SEC’s agenda proposes crypto safe harbors, broker-dealers reforms
US Securities and Exchange Commission (SEC) Chair Paul Atkins has released a regulatory agenda containing proposed rules that could significantly affect how the agency handles digital assets.
In a Thursday notice, the SEC released about 20 proposed rules as part of its spring 2025 agenda. Though each proposal varies in terms of the potential impact on the crypto industry, many suggested that the commission would continue to soften its enforcement approach, establishing safe harbors and restructuring existing regulations to benefit projects.
“The agenda covers potential rule proposals related to the offer and sale of crypto assets to help clarify the regulatory framework for crypto assets and provide greater certainty to the market,” said Atkins.
Among the proposed rules in the SEC agenda was including “certain exemptions and safe harbors” related to the offer and sale of crypto assets, and amending the Exchange Act “to account for the trading of crypto assets on [alternative trading systems] and national securities exchanges.
The modifications could allow crypto companies to operate with less regulatory oversight and reduce the risk of legal action.
Other proposals suggested modifying “broker-dealer financial responsibility rules,” which could lessen the burden on crypto companies reporting data.
Broker-dealer rules have been a point of contention for many in the crypto industry by placing Know Your Customer and Anti-Money Laundering regulations on networks, often without the means to gather such data.
Wintermute urges SEC to exclude network tokens from securities rules
Trading firm and market maker Wintermute has urged the US Securities and Exchange Commission (SEC) to clarify that network tokens should not fall under securities regulations. The company made its case in a formal response to the agency’s request for comment.

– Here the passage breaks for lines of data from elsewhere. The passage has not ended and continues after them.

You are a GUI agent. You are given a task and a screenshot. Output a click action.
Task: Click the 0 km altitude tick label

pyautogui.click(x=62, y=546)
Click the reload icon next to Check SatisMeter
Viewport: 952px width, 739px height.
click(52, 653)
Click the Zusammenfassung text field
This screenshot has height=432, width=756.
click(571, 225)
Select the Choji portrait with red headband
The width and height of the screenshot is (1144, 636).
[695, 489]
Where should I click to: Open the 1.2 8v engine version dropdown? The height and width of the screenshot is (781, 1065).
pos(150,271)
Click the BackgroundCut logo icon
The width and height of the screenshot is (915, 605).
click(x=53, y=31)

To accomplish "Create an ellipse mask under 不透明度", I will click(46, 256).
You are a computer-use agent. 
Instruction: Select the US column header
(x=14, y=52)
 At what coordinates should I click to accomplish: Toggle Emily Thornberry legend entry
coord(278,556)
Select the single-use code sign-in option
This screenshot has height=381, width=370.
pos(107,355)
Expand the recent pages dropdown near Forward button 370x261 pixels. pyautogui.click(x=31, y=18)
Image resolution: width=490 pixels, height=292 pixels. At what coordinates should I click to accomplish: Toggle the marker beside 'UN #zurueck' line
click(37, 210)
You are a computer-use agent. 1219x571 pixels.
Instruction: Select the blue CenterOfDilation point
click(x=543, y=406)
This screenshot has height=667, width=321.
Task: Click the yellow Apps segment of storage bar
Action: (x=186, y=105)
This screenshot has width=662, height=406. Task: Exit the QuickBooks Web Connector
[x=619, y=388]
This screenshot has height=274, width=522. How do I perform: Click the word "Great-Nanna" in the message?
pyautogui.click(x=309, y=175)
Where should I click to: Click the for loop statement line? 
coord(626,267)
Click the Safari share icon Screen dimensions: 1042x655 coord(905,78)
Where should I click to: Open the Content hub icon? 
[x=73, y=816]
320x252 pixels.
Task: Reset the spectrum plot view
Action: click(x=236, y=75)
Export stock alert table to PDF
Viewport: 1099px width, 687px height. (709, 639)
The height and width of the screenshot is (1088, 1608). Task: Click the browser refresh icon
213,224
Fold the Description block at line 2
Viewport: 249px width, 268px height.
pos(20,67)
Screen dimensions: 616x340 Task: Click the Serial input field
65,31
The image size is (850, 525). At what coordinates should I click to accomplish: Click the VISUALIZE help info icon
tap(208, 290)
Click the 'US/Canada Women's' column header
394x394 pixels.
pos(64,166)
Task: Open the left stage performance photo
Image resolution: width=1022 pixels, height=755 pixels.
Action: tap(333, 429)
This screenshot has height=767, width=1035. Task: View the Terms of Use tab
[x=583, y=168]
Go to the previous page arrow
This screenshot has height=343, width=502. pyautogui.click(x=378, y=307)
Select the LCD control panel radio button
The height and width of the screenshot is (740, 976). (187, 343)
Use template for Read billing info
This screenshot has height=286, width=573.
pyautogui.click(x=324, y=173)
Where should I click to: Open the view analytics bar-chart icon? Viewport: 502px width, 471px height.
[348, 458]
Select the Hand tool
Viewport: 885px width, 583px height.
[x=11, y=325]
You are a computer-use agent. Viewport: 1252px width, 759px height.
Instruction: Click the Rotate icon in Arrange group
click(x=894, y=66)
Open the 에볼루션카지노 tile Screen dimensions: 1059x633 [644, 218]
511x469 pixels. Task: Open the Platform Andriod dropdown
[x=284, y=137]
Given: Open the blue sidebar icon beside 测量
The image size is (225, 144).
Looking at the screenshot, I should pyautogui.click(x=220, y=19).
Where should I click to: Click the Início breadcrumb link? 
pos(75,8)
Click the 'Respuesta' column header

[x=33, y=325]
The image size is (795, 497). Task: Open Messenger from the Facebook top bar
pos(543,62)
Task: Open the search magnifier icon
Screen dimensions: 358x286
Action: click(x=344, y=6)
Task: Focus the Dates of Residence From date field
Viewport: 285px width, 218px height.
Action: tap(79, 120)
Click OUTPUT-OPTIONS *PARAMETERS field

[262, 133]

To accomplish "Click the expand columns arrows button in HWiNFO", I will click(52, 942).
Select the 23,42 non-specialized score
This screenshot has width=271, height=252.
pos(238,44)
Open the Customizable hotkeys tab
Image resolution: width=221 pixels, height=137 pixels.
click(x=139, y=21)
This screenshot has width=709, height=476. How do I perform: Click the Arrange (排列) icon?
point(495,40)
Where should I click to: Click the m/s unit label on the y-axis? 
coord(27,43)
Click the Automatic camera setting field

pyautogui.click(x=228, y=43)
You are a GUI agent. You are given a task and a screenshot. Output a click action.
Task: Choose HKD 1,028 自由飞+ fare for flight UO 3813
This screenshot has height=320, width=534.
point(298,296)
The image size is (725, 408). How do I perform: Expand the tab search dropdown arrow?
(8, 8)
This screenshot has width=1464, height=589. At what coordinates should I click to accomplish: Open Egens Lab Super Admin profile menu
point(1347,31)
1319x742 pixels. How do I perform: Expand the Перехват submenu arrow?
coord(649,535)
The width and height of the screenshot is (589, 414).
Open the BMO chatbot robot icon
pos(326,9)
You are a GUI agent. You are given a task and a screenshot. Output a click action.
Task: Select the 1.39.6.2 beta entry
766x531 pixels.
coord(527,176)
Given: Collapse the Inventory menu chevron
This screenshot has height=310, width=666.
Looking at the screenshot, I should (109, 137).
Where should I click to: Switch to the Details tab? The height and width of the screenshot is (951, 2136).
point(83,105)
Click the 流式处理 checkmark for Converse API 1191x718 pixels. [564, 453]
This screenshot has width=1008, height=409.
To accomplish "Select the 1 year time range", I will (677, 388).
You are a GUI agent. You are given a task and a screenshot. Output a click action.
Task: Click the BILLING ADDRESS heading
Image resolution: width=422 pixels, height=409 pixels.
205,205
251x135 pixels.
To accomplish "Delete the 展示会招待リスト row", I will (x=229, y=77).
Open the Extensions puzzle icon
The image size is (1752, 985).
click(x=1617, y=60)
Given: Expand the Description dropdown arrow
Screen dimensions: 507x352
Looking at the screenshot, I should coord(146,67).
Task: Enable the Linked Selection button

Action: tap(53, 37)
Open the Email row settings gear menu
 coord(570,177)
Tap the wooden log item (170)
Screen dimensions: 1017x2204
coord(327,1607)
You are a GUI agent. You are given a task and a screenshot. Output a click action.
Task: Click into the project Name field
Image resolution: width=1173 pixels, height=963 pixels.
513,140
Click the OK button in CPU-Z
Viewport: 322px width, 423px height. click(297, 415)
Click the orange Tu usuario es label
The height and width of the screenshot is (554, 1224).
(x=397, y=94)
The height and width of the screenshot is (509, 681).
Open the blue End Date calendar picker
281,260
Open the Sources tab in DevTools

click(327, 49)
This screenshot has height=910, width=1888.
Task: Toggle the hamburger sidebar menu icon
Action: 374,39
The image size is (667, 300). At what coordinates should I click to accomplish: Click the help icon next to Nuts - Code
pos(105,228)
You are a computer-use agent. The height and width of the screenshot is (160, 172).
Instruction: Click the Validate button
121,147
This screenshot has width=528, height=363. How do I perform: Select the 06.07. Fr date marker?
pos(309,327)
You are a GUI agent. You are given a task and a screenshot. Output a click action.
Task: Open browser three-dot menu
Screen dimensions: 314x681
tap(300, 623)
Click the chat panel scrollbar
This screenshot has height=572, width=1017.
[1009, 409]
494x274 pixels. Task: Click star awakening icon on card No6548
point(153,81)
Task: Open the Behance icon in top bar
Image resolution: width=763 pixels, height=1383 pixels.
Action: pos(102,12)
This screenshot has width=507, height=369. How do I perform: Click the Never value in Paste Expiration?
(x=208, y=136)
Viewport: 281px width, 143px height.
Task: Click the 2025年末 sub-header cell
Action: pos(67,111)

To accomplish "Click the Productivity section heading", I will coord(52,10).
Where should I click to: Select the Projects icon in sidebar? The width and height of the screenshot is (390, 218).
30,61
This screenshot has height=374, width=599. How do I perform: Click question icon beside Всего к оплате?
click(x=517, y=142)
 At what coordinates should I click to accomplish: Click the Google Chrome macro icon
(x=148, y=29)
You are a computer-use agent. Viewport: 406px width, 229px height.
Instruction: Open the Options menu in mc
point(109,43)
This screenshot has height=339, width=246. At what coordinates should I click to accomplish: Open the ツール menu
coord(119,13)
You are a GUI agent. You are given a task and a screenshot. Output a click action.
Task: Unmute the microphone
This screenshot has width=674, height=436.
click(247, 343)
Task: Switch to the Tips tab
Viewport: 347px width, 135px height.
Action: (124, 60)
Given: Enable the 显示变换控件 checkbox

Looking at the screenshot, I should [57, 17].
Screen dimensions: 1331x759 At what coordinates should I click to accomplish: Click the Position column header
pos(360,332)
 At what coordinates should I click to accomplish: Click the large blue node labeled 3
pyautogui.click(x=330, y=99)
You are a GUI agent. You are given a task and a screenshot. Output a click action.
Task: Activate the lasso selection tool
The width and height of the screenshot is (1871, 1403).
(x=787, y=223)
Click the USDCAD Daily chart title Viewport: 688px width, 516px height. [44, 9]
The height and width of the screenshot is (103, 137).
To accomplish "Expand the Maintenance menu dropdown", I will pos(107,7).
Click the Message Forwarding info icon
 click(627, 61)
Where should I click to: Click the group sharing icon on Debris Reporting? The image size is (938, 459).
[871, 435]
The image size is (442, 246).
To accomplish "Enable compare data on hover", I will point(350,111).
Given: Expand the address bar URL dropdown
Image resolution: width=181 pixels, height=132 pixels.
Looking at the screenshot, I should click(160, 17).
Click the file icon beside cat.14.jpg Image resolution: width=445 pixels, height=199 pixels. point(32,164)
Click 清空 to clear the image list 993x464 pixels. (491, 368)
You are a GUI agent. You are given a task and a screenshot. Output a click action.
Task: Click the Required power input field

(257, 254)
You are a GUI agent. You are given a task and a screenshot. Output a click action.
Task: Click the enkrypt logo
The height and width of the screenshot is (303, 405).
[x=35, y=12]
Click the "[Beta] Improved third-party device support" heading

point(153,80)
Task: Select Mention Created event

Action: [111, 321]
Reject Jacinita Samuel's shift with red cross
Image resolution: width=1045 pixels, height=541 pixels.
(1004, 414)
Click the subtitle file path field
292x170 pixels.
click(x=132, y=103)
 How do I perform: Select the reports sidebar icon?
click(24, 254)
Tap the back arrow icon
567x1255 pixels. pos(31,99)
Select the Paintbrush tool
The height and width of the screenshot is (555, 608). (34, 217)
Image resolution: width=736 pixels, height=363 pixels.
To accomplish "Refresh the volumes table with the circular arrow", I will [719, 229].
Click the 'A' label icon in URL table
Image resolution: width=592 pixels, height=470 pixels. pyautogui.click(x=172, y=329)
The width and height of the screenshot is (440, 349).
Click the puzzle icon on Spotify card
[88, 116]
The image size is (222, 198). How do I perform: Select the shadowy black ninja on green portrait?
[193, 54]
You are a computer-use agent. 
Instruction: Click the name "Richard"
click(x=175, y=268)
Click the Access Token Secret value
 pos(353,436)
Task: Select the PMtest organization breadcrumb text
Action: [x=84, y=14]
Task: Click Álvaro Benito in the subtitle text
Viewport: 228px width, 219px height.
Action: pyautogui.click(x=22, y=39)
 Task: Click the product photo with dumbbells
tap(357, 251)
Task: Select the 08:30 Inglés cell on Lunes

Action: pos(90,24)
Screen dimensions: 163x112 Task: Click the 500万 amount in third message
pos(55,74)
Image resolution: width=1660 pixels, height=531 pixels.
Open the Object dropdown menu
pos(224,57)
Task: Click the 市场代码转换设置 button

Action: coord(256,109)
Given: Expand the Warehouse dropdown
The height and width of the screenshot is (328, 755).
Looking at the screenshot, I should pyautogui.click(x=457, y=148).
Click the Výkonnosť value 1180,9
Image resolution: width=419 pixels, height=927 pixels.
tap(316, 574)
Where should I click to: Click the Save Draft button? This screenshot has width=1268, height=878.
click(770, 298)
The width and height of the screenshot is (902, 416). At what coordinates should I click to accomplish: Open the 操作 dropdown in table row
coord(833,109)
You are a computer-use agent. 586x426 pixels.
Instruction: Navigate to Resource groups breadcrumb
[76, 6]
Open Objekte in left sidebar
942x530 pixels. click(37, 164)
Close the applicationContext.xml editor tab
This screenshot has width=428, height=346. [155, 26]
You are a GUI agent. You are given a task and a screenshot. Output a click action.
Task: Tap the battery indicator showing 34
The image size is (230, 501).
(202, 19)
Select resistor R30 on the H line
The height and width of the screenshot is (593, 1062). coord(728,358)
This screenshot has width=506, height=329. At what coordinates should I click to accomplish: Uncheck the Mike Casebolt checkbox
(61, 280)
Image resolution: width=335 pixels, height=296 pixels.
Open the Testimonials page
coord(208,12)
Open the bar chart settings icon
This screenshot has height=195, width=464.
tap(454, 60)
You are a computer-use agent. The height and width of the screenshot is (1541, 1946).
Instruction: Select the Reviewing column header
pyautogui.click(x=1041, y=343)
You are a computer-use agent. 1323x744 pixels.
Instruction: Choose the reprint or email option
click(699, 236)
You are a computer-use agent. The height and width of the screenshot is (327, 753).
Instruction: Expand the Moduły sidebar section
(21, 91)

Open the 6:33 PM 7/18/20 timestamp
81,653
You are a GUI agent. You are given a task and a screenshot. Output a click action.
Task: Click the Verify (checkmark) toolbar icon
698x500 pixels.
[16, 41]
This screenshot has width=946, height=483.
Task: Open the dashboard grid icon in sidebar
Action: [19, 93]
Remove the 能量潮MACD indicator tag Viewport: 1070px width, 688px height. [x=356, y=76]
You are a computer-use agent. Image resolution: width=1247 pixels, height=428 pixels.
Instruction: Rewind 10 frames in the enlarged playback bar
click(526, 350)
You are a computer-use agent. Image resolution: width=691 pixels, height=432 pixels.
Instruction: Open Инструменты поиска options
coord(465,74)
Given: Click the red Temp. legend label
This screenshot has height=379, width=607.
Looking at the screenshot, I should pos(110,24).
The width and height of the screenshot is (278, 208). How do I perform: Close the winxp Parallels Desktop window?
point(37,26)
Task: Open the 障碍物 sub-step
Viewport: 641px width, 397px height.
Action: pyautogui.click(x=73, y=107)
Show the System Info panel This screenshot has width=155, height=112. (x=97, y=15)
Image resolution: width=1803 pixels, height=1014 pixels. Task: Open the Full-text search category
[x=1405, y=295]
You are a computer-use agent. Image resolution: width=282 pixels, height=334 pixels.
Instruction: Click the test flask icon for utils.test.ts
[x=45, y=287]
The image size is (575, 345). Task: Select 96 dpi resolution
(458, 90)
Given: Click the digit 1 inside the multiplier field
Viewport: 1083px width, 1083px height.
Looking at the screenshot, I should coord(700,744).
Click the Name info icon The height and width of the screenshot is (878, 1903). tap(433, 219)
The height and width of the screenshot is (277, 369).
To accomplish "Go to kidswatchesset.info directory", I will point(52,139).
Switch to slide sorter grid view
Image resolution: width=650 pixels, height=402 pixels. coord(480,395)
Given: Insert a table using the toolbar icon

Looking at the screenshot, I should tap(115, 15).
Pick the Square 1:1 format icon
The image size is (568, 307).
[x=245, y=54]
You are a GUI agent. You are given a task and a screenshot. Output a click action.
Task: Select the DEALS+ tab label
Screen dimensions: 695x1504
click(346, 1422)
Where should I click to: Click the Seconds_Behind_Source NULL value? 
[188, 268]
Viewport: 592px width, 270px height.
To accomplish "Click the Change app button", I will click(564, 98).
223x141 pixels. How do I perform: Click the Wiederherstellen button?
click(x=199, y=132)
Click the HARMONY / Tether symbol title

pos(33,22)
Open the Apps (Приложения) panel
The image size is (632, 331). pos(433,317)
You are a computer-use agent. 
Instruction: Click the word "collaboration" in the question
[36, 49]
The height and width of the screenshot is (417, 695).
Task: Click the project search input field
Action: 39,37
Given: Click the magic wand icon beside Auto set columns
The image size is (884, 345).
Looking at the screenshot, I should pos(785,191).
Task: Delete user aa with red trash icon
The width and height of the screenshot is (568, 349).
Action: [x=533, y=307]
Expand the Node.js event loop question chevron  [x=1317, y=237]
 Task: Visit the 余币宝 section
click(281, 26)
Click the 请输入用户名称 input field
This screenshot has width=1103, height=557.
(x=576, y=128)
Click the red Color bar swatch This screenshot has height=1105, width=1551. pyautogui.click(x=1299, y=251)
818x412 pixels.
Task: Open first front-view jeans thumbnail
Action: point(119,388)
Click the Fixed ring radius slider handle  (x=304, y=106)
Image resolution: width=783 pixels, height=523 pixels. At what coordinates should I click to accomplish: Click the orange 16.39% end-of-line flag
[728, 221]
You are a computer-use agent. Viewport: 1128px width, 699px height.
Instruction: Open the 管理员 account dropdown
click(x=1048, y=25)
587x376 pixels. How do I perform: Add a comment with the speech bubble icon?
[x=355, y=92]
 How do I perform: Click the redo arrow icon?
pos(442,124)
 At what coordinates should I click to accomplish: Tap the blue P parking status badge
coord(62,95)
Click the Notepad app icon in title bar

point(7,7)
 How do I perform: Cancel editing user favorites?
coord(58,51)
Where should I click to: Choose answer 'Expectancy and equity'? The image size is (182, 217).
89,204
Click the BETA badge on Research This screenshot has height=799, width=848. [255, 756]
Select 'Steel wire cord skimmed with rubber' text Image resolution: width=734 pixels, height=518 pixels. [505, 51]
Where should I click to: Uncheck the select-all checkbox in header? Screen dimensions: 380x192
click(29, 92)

Wintermute argued that regulatory certainty is vital to prevent the misapplication of securities laws and to support the continued development of crypto markets. Without such clarity, the firm warned, innovation and adoption in the sector could face unnecessary hurdles.
The company emphasized that network tokens — such as Bitcoin (BTC) and Ether (ETH) — serve as essential technical components for blockchain operations. Unlike financial products, these tokens are inherently tied to the functioning of decentralized networks and should not be classified as securities.
Coinbase CEO wants AI to write 50% of his platform’s code by October
Over 40% of Coinbase’s code is written by artificial intelligence, according to CEO Brian Armstrong, who hopes the figure will rise to 50% by next month.
“Obviously it needs to be reviewed and understood, and not all areas of the business can use AI-generated code. But we should be using it responsibly as much as we possibly can,” Armstrong posted to X on Wednesday.
The percentage of AI-generated lines of code at Coinbase has more than doubled since April, according to the chart he shared.
His comments come about a month after Coinbase said one of its biggest focuses is to transform its workforce into “AI-Natives” — signaling it doesn’t plan to replace a significant share of its 4,200 employees with AI anytime soon.